--- begin Document ---

In Fig. 2, d indicates the reviews, r indicates the overall rating, h indicates the head term and m indicates the modifier term. These four variables are represented as the shaded circles, which means these four variables are observable. z indicates the aspect \(A_i\). In order to keep consistent with the topic model, the aspect \(A_i\) is expressed as the topic z. And \(r_b\) indicates aspect rating, which will be introduced in the following. These two variables are represented as the open circles, which means these two variables are latent variables. Furthermore, N indicates the number of phrases in a review. And M indicates the number of reviews, which is equal to \(N_d\).

To utilize the rating bias information effectively, we bring in a new latent aspect rating variable \(r_b\). The modifier term m is used to modify the head term h to express the opinion (like or dislike) on aspect \(A_i\) (represented with z in the model), so m is actually influenced by the corresponding aspect rating \(r_{A_i}\). As we mentioned above, there is an obvious rating bias between overall rating and aspect ratings. This observation causes that we cannot use the overall rating r to influence the modifier term m directly. So we bring in a new variable \(r_b\) between r and m to eliminate the influence of rating bias. \(r_b\) indicates an unknown aspect rating, so it is a latent variable. For a certain aspect \(A_i\), the value of \(r_b\) is set as the overall rating r minus the rating bias \(b_{A_i}\). Note that \(r_b\) can take \(N_r\) values in \(A_i\), since the variable r can take \(N_r\) values. By bringing in the latent variable \(r_b\), the association between r and m is modeled more reasonably in RABI.

According to the RABI model shown in Fig. 2, as the origin of the model, the overall rating r generates the review d and the latent topic z. The latent aspect rating \(r_b\) depends on the topic z and the overall rating r. And the head term h and the modifier term m are influenced by the topic z and the aspect rating \(r_b\), respectively. So the joint probability over all variables is as follows:

$$\begin{aligned} {\begin{matrix} p(h,m,r,d,z,r_b)=p(m|r_b)p(r_b|r,z)p(h|z)p(z|r)p(d|r)p(r). \end{matrix}} \end{aligned}$$
(2)

All the parameters can be iteratively calculated using the EM algorithm [4], which is a common method to solve the problem with latent variable. The detail derivation is given in next section.

--- end Document ---

### Exercise 1
Name each variable that the passage on the RABI model calls observable, and give what each one stands for.
### Exercise 2
In the passage on the RABI model, reproduce word for word the stretch that opens with the words containing "In Fig. 2, d" and closes with "equal to \(N_d\).".

--- begin Data extract ---

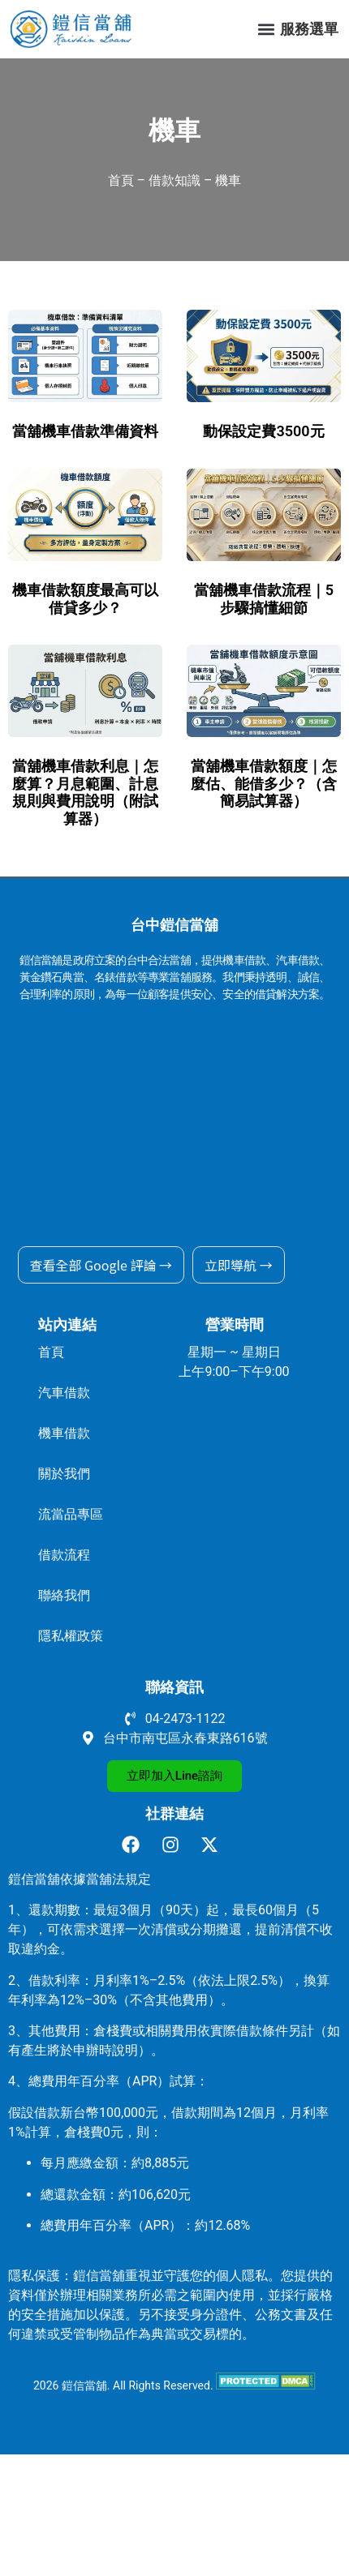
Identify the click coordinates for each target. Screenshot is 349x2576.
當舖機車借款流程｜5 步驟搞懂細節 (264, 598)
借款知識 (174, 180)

--- end Data extract ---

### Full solution 1
- d: the reviews
- r: the overall rating
- h: the head term
- m: the modifier term

### Full solution 2
In Fig. 2, d indicates the reviews, r indicates the overall rating, h indicates the head term and m indicates the modifier term. These four variables are represented as the shaded circles, which means these four variables are observable. z indicates the aspect \(A_i\). In order to keep consistent with the topic model, the aspect \(A_i\) is expressed as the topic z. And \(r_b\) indicates aspect rating, which will be introduced in the following. These two variables are represented as the open circles, which means these two variables are latent variables. Furthermore, N indicates the number of phrases in a review. And M indicates the number of reviews, which is equal to \(N_d\).